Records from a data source
%%

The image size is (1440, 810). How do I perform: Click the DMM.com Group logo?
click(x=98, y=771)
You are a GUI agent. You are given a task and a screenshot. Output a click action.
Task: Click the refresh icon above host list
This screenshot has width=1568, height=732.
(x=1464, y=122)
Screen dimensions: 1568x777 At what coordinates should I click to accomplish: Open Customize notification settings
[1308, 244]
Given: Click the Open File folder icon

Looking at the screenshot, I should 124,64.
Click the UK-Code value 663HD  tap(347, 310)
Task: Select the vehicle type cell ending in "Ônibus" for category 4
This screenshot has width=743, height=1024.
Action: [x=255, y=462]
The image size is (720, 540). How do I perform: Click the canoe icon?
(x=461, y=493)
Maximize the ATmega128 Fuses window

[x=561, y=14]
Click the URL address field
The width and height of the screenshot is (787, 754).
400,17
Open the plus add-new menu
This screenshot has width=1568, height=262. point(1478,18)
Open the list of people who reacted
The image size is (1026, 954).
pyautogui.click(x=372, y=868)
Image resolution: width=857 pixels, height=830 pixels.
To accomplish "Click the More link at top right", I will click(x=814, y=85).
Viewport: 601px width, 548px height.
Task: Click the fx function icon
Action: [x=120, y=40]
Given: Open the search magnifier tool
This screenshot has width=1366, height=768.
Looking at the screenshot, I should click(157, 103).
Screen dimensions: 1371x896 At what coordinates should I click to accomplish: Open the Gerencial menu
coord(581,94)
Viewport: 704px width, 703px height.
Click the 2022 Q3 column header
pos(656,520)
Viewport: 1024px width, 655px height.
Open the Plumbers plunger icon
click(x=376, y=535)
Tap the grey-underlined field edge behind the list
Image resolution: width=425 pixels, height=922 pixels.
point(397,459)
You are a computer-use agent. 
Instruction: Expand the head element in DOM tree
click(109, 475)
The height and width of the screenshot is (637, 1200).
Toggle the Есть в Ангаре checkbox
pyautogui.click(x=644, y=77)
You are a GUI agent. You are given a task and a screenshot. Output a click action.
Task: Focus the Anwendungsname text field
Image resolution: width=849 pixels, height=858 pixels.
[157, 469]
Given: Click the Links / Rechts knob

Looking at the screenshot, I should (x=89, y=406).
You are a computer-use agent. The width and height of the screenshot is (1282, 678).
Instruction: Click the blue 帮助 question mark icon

%%

Exercise instructions: The required output is the lines from the one holding "The width and height of the screenshot is (787, 754)." through the last line of the entries above, copied exactly.

Answer to this exercise:
The width and height of the screenshot is (787, 754).
400,17
Open the plus add-new menu
This screenshot has width=1568, height=262. point(1478,18)
Open the list of people who reacted
The image size is (1026, 954).
pyautogui.click(x=372, y=868)
Image resolution: width=857 pixels, height=830 pixels.
To accomplish "Click the More link at top right", I will click(x=814, y=85).
Viewport: 601px width, 548px height.
Task: Click the fx function icon
Action: [x=120, y=40]
Given: Open the search magnifier tool
This screenshot has width=1366, height=768.
Looking at the screenshot, I should click(157, 103).
Screen dimensions: 1371x896 At what coordinates should I click to accomplish: Open the Gerencial menu
coord(581,94)
Viewport: 704px width, 703px height.
Click the 2022 Q3 column header
pos(656,520)
Viewport: 1024px width, 655px height.
Open the Plumbers plunger icon
click(x=376, y=535)
Tap the grey-underlined field edge behind the list
Image resolution: width=425 pixels, height=922 pixels.
point(397,459)
You are a computer-use agent. 
Instruction: Expand the head element in DOM tree
click(109, 475)
The height and width of the screenshot is (637, 1200).
Toggle the Есть в Ангаре checkbox
pyautogui.click(x=644, y=77)
You are a GUI agent. You are given a task and a screenshot. Output a click action.
Task: Focus the Anwendungsname text field
Image resolution: width=849 pixels, height=858 pixels.
[157, 469]
Given: Click the Links / Rechts knob

Looking at the screenshot, I should (x=89, y=406).
You are a computer-use agent. The width and height of the screenshot is (1282, 678).
Instruction: Click the blue 帮助 question mark icon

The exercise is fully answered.